WASHINGTON -- Loosening its anti-tying rules for the second time this year, the Federal Reserve Board has agreed to let banking companies give price breaks to customers who buy multiple services from nonbank affiliates.

The plan, which was adopted without discussion at a Fed meeting Wednesday, is expected to make it easier for banking companies to cross-sell the wide array of products offered by their nonbank subsidiaries. Examples of these units include brokerage, mortgage, leasing, and insurance companies.

For instance, retail customers who hold loans from a bank's mortgage subsidiary could qualify for discounts from a brokerage unit. And corporations that buy insurance from one bank subsidiary could get a price cut on data processing services from another.

The Fed included one caveat: the products must be available for purchase separately as well as in a package.

Richard M. Whiting, general counsel of the Bankers Roundtable, said the move should help banks compete with nonbank financial service companies, which face fewer restrictions on which products they can offer, at what prices, and in which combinations.

In adopting the rule, the Fed determined that such cross-selling activities does not violate the anti-tying rules of the Bank Holding Company Act. This law bars banks from requiring customers to purchase one service in order to receive a discount on another, though it exempts "traditional" products, such as savings and checking accounts.

Congress ordered the Fed in 1970 to institute the restrictions, saying the government needed to rein in large banks then dominating the market. Banking advocates have argued for several years, however, that the Fed should repeal the restrictions because other competitors have since entered the financial services market.

Last December, the Fed complied, approving a plan by First Union Corp. that allowed the company's discount brokerage services subsidiary to give price breaks to customers who keep minimum balances in deposit accounts at First Union's banking subsidiaries. In July, the Fed ruled that other banks could take advantage of the exemption.

The rule adopted this week goes a step further by enabling nonbank subsidiaries to band together and bundle their services.

"It makes it easier, if not easy, for banks to package products in cost-effective, attractive boxes, something nonbank companies have been doing for a long time," said Karen Shaw, an industry consultant with ISD/Shaw Inc.

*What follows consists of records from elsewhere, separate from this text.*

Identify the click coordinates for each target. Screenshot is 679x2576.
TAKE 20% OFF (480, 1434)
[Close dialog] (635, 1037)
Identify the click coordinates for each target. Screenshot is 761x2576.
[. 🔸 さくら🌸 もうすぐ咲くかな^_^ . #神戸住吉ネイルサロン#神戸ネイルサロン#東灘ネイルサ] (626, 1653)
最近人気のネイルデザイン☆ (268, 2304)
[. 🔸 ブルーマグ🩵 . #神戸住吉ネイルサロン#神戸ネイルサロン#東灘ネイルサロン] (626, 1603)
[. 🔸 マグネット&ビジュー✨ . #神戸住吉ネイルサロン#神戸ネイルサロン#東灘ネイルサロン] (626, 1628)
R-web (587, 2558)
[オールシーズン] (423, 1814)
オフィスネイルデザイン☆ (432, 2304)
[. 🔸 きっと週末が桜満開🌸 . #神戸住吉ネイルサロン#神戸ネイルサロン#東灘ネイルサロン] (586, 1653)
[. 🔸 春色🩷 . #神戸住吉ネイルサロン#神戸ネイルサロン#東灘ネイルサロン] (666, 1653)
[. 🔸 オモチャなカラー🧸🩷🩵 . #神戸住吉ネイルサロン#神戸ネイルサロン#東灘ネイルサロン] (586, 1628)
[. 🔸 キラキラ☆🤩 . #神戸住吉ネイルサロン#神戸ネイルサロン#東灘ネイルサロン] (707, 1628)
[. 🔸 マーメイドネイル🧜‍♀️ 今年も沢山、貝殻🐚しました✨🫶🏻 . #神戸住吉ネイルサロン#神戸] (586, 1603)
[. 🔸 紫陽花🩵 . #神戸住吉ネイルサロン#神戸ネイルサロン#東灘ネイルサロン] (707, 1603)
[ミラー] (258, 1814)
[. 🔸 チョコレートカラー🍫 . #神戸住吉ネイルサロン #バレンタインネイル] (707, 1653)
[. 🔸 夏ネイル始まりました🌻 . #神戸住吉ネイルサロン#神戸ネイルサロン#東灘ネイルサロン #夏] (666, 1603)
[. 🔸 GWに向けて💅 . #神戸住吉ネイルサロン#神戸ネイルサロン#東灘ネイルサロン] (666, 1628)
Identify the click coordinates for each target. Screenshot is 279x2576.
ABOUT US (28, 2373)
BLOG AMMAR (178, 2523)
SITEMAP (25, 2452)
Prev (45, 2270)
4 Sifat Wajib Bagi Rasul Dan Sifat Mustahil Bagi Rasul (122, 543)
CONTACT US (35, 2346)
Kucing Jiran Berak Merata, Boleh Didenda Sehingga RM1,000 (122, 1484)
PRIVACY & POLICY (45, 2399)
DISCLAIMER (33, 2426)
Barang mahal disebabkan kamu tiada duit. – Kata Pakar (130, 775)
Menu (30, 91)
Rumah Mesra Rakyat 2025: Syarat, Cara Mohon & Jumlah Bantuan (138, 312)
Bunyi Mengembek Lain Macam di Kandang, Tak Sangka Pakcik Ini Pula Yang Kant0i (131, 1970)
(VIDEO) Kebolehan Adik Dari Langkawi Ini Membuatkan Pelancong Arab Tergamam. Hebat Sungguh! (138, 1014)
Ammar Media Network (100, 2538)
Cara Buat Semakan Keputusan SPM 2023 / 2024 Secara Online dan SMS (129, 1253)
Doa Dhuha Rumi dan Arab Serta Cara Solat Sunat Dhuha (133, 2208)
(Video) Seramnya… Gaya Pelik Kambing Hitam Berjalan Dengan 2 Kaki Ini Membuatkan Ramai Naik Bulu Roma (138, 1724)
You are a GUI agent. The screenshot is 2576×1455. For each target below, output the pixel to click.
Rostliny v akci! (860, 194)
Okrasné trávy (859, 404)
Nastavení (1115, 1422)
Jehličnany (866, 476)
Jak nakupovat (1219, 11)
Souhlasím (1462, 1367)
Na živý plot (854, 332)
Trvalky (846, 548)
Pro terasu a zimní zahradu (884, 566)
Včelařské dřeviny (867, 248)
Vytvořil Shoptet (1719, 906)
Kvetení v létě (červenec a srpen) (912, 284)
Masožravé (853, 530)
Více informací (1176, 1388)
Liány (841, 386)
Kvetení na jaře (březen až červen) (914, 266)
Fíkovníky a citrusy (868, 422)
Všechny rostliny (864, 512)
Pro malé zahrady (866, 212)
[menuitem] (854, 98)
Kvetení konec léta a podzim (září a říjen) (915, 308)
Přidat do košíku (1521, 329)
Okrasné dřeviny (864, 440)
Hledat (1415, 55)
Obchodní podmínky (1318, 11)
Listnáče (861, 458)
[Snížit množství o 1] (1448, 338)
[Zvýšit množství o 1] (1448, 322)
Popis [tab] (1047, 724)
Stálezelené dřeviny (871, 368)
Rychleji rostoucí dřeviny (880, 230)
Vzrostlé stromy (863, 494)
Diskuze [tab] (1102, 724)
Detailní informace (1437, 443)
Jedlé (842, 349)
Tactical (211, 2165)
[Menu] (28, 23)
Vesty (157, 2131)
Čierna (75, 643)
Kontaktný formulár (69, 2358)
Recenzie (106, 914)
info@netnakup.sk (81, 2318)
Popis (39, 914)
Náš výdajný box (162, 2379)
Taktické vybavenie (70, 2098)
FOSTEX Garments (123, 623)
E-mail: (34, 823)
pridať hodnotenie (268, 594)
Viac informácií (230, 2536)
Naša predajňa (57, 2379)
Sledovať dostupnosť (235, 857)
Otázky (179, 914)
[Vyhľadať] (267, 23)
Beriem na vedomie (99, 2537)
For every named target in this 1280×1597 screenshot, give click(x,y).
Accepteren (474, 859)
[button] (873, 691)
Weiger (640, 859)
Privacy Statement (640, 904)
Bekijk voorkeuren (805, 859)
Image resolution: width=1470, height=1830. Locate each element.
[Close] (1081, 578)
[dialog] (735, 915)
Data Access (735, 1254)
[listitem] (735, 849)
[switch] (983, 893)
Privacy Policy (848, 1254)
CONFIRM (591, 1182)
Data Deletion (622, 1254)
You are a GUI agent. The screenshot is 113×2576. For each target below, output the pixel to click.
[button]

The change allows banks to meet a customer need, said Allen W. Croessmann, managing director of retail marketing and investment services at Bank of Boston.

"It is the kind of thing that customers really expect that banks should be in a position to offer," Mr. Croessmann said. "Improvements in regulations along this line really are good things for the institutions and for the customers."

The changes alone are not enough to bring banks more business, Ms. Shaw said. Bankers need to overcome an industry culture that discourages aggressive marketing for that to happen, she said.

"People don't go into banks to buy CDs," Ms. Shaw said. "They go in because they want that CD to achieve a financial goal. Banks need to sell that final goal, not the CD."

In a separate action, the Fed loosened its interpretation of Section 20 of the Glass-Steagall Act, ruling that a bank can market certain government-backed obligations underwritten by its securities subsidiary.

The board said banks can market these securities only if they are "bank-eligible," meaning they are government-backed securities that a bank could underwrite without using a securities subsidiary.

"It is symbolic in that it is rolling back some of the unnecessary harshness of the firewalls," Mr. Whiting said.

Those firewalls, however, still block banks from marketing other securities, such as stocks and commercial paper, that a subsidiary may be offering.